И я подумала: чтобы не было перекоса, надо уравновесить эту «игру ума» другим дневником, где говорилось бы о чем-то телесном или вещественном. Пусть это будут не глубокие мысли, а перлы материи. Что-то плотное, осязаемое. Но в то же время красивое, прекрасное. Кроме любви, дружбы и Искусства, я что-то не вижу ничего, что могло бы наполнить человеческую жизнь. До настоящей любви и дружбы я еще не доросла. Но Искусство… если бы я продолжала жить, то жила бы только им. Поймите меня правильно: под Искусством с большой буквы я подразумеваю не только шедевры великих мастеров. Даже за Вермеера держаться не стану. Все это, конечно, замечательные произведения, но они мертвые. Нет, я имею в виду прекрасное в мире, то, что может открыть нам движение жизни. И этот «Дневник всемирного движения» будет посвящен движению людей, одушевленных или, за неимением лучшего, неодушевленных предметов и поискам чего-то до такой степени прекрасного,

что придало бы ценность жизни. Поискам красоты, гармонии, энергии. Если такое найдется, я, может быть, пересмотрю свои планы: если, вместо прекрасной умозрительной идеи, найду прекрасное движение физических тел, то, может, все-таки решу, что жизнь достойна того, чтобы ее прожить.
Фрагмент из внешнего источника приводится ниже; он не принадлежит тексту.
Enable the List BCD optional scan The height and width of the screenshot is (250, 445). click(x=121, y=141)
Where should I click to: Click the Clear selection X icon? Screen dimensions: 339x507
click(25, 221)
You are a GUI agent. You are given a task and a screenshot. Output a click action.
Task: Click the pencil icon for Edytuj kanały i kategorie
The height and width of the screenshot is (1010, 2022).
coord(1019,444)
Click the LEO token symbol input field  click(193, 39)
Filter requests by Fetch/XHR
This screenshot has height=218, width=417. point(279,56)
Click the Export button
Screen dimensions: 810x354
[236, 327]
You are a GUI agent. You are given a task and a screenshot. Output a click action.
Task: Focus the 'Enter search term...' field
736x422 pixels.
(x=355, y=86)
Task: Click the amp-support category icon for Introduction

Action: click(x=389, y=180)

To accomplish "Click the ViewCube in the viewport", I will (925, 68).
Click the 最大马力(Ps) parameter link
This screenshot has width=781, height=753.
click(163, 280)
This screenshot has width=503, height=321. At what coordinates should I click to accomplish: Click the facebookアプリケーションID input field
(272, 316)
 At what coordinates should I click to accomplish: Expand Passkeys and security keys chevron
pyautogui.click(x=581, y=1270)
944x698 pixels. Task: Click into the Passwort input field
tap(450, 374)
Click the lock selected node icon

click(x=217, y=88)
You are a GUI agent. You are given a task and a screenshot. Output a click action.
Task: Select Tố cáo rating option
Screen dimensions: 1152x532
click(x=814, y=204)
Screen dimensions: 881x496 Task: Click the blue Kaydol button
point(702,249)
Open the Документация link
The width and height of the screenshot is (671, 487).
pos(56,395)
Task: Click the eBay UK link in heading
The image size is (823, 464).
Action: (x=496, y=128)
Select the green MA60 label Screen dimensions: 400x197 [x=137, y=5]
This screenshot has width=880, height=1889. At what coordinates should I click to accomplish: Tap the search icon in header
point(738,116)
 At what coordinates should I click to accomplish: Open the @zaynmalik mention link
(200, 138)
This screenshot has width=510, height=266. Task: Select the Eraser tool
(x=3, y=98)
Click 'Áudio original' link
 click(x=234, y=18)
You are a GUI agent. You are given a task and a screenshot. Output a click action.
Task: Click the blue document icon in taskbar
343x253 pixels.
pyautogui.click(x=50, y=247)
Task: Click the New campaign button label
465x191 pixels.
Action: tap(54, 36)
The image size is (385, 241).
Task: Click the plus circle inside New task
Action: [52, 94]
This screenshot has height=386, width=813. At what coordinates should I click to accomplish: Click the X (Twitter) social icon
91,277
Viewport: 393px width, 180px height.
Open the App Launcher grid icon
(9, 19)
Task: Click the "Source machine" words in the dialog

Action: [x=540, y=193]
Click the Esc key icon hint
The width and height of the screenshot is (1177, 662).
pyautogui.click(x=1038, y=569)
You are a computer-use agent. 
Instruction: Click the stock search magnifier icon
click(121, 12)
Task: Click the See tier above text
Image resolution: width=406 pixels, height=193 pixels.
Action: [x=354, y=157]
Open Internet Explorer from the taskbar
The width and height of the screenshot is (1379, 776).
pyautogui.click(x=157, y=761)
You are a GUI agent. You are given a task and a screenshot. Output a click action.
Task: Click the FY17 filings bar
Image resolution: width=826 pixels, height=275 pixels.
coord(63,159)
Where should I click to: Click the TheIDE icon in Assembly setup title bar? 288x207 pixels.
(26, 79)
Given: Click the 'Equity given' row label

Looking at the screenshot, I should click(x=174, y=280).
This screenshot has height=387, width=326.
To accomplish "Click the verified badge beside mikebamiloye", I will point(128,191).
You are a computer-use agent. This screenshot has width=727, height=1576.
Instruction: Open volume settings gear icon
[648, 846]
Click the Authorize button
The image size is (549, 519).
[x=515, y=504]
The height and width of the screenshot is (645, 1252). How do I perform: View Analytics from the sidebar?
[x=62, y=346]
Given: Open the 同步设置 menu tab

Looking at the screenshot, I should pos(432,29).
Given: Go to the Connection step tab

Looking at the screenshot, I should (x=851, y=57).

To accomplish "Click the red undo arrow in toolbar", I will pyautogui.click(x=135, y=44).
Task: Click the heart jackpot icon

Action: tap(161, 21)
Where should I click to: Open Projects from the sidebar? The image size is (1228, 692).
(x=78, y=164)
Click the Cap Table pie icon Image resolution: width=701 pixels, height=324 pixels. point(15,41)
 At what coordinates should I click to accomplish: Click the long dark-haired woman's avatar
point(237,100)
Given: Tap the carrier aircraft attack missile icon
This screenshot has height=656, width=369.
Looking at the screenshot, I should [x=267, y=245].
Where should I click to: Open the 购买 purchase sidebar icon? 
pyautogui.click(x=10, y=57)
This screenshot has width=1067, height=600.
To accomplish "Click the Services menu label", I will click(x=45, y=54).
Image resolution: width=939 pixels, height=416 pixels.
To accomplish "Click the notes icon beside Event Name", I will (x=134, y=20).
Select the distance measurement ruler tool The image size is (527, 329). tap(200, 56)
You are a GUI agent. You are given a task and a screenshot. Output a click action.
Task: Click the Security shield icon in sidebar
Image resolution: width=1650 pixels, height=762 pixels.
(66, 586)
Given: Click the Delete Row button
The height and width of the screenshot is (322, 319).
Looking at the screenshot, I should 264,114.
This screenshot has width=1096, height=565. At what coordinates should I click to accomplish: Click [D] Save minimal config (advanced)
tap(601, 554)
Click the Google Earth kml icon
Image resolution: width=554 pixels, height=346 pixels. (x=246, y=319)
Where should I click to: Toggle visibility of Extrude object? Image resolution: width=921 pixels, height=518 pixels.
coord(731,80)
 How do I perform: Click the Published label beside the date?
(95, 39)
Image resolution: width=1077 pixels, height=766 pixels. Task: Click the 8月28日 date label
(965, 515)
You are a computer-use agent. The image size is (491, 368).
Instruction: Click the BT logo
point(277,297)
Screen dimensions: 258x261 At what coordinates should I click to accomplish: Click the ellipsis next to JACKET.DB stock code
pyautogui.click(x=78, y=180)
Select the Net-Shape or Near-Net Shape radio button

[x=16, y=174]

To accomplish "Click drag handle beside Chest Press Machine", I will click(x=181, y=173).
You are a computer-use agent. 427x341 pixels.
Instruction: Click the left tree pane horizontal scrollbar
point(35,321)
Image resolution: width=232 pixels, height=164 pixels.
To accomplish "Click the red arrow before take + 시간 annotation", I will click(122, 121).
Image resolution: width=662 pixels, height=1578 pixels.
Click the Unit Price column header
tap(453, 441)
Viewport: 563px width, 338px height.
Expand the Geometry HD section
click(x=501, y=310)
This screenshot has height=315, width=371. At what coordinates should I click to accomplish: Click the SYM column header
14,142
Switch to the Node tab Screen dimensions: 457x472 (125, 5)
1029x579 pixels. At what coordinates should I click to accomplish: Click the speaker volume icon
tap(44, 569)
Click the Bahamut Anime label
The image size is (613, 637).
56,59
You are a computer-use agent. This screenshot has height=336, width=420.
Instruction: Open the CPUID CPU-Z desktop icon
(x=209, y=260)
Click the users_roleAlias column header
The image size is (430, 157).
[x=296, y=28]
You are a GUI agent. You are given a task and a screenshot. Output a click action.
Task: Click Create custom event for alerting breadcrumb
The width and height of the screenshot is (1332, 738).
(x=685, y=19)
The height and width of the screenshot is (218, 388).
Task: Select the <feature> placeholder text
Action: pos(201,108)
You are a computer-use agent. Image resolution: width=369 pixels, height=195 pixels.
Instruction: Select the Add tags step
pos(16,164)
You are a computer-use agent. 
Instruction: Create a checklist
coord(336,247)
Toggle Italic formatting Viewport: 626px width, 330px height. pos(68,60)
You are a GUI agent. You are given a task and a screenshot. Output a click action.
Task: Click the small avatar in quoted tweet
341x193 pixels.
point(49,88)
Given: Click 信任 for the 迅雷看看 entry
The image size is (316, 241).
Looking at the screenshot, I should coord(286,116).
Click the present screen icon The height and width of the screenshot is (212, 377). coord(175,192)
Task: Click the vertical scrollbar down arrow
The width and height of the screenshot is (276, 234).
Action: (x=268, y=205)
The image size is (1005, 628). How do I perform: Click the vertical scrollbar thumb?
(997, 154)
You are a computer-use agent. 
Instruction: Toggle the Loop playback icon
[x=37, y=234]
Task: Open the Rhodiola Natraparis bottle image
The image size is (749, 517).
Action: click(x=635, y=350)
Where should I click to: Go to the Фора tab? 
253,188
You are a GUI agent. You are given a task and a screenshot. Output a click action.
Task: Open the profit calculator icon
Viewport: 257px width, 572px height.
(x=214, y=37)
Идея вести два дневника (один для ума, другой для тела) возникла у меня вчера, когда папа смотрел по телевизору регби. Обычно в таких случаях я сама больше смотрю на папу. Это очень забавно: он сидит на диване перед экраном в рубашке с засученными рукавами, без носков, вооружившись банкой пива и тарелкой колбасы, и, кажется, у него на лбу написано: «Глядите! Я и таким тоже могу быть!» Видимо, ему не приходит в голову, что один стереотип (серьезный государственный муж, министр), помноженный на другой (свой парень, не дурак хлебнуть пивка), дает стереотип в квадрате. Так вот, вчера, в субботу, папа вернулся пораньше, зашвырнул подальше свой портфель, скинул носки, закатал рукава, сходил на кухню за пивом, включил телевизор, рухнул на диван и сказал мне: «Пожалуйста, принеси колбаски, а то, боюсь, пропущу хаку». Ну, что касается хаки, то я прекрасно успела порезать и принести колбасу, а она еще и не начиналась — всё крутили рекламу. Мама с презрительным видом присела на подлокотник (тоже стереотип: в такой семье жене положено быть занудой интеллектуалкой левых взглядов) и пристает к отцу с какой-то сложной затеей: устроить званый ужин, чтоб помирить на нем две разругавшиеся пары. Зная, какой из моей матушки тонкий психолог, смешно подумать, чем это кончится. Я отдала папе колбасу и, поскольку Коломба у себя в комнате слушала умеренно авангардную музыку, модную в богатых кварталах, подумала: а что, чем хуже хака? Мне смутно помнилось, что это какая-то шуточная пляска, которую новозеландская команда всегда исполняет перед матчем. Что-то вроде устрашения противника на обезьяний лад. А само регби — грубая игра, где игроки только и делают, что валят друг друга на траву, падают, вскакивают и тут же сцепляются снова.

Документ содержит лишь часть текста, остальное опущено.